Lots of other fun facts abound about the hotel, like the fact that the third floor, where Charles Dickens once stayed, is supposedly haunted. Apparently, the elevator constantly gets called to the floor without anyone being there (though that may say more about the ancient pulley system than any potential ghost activity).
The lobby itself is a pretty ornate affair: chandeliers, wooden pillars, vintage copper elevator doors, and incredibly detailed wood molding on the ceilings. We probably got in the way of a few people as we simply stood in the middle of the bustling lobby just staring up at the the ceiling.
Adjacent to the lobby is the elegant Parker's Restaurant, which has quite a few historic claims to fame under its belt: in 1855, it hired America's "first celebrity French chef, Chef Sanzian"; Emeril Lagasse, Lydia Shire and Jasper White all started out here; Malcolm X was a busboy here in the 1940s; and the infamous Boston Cream Pie supposedly originated here.

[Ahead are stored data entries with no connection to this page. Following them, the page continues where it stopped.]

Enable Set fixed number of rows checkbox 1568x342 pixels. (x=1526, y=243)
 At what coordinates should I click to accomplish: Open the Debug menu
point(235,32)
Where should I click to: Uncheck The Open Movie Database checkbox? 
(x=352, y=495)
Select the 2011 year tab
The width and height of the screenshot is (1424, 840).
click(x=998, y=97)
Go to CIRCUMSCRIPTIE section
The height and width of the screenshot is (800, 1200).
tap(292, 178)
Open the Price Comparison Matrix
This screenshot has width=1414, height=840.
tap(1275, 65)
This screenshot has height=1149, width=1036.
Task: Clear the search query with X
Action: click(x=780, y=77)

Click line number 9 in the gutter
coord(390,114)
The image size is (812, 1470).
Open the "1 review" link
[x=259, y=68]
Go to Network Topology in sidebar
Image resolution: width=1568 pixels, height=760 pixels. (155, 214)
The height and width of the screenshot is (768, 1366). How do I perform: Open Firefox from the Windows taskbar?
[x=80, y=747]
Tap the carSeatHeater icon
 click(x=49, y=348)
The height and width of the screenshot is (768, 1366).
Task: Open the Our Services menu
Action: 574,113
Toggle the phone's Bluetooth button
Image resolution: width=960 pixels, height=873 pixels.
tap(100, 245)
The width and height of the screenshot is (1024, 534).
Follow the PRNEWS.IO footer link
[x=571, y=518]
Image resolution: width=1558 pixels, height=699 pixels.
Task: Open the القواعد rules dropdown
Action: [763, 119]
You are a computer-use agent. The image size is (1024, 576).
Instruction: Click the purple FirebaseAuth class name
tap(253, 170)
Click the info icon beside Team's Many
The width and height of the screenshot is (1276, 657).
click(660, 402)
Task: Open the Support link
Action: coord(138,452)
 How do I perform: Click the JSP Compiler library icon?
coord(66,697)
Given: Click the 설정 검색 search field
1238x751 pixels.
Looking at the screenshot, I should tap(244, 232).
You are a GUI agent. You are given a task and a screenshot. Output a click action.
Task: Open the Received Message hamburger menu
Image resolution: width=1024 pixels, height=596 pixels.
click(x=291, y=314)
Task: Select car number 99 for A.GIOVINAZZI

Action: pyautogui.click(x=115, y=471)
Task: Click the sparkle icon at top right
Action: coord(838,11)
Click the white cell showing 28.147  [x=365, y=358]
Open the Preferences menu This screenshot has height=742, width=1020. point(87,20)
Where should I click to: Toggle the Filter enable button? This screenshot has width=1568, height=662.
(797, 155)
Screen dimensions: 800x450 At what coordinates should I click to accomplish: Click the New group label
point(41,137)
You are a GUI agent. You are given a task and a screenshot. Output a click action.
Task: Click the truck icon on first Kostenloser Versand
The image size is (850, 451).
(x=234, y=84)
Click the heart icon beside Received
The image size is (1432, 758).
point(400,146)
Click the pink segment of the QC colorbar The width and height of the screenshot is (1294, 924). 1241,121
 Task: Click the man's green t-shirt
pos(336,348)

After walking through Parker's Restaurant, we came upon Parker's Bar, which is closed during the day (Mon-Fri 5pm–12am; Sat and Sun 12pm–12am), but was kind of fun to walk through with no one else around. Its dark, empty dining area and deserted tables and chairs all added to the spooky, haunted feel of the 157-year-old hotel.
Needless to say, after we'd finished taking pictures, we were glad to get out of there and back into the world of the living!